Ook verving hij gedurende enige tijd rond 1890 Mgr. Abels als leidinggevende in dit gebied. In twee artikelen in het Katholieke dagblad “de Tijd” uit 1892 werden enkele brieven van pater Meyer gepubliceerd waarin hij een op een fascinerende, goed geschreven en uitgebreide weergave gaf van de veranderingen in China met enkele concrete voorbeelden hiervan. Willem overleefde o.a. een tyfusbesmetting in 1868, de * bokseropstand in 1900, de vele zeer strenge winters en de vele reizen, veelal te voet of per paard, door de uitgestrekte woeste omgeving in vooral later Oost-Mongolië op de missiepost Songshuzuizi genaamd Onze Lieve Vrouwe der Pijnbomen. Deze laatste missiepost, inclusief kerk, is in 1947 totaal vernield. Een moeilijke, lange speurtocht langs onder andere informatie op Chinese sites leidde uiteindelijk naar het huidige SHYI Cun.(士毅村)

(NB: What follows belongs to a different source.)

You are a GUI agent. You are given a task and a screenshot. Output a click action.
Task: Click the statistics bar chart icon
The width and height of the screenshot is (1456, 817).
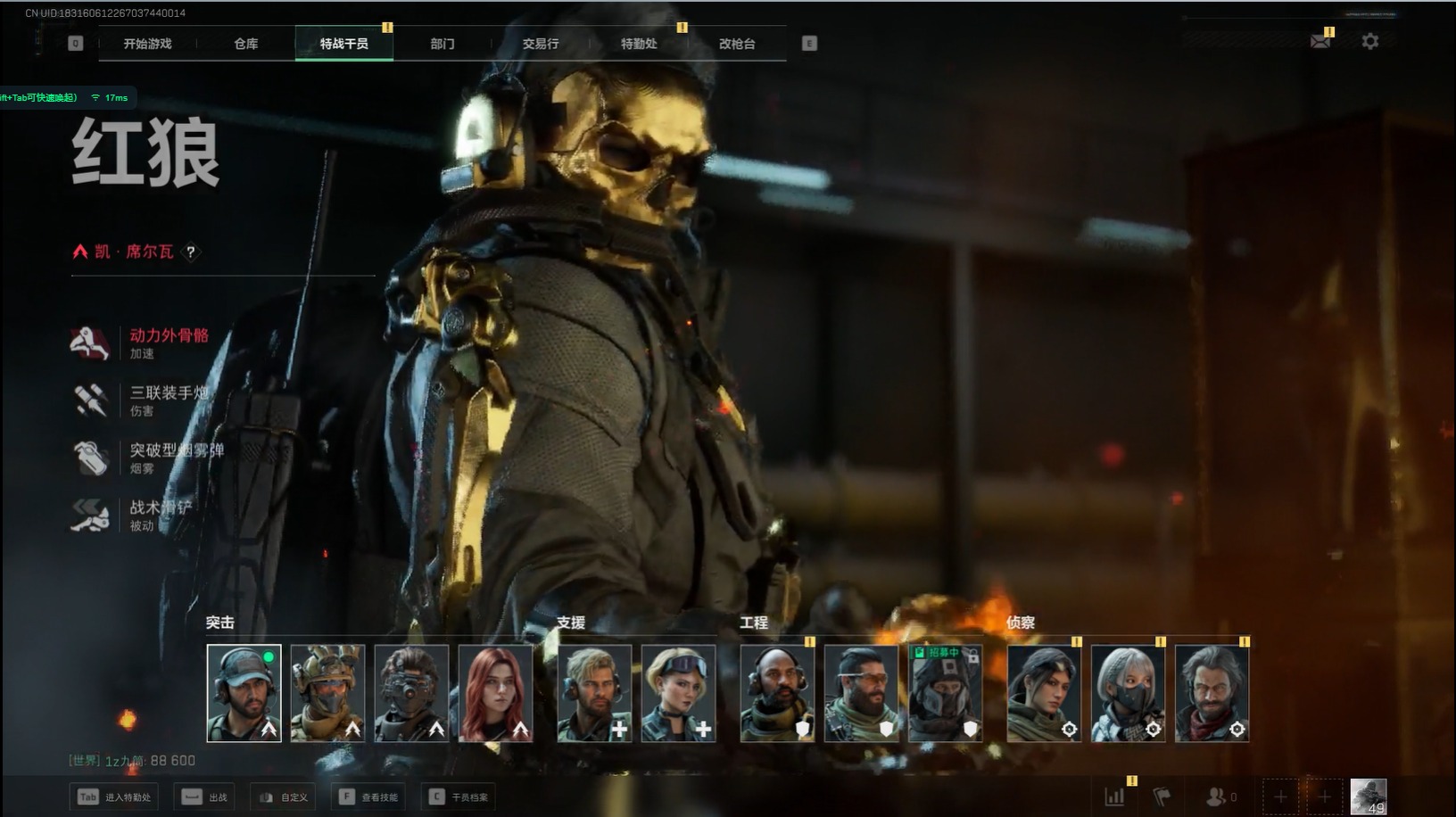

Hij was verder onder andere leraar in Hsi-Wan-Tzu en Sung-Shu-Tsui-Tzu. Hij was een belangrijk figuur in die streken en had zitting in verschillende belangrijke overlegorganen, kapittels genoemd. Daarin hadden vertegenwoordigers van de Kerk en van het Chinese keizerrijk zitting.Rond 1908 werd hij benoemd tot ridder in de Orde van Oranje-Nassau.
Pater Meijer overleed in november 1909 in Sung-Shu-Tsui-Tzu, Mongolië, 71 jaar oud.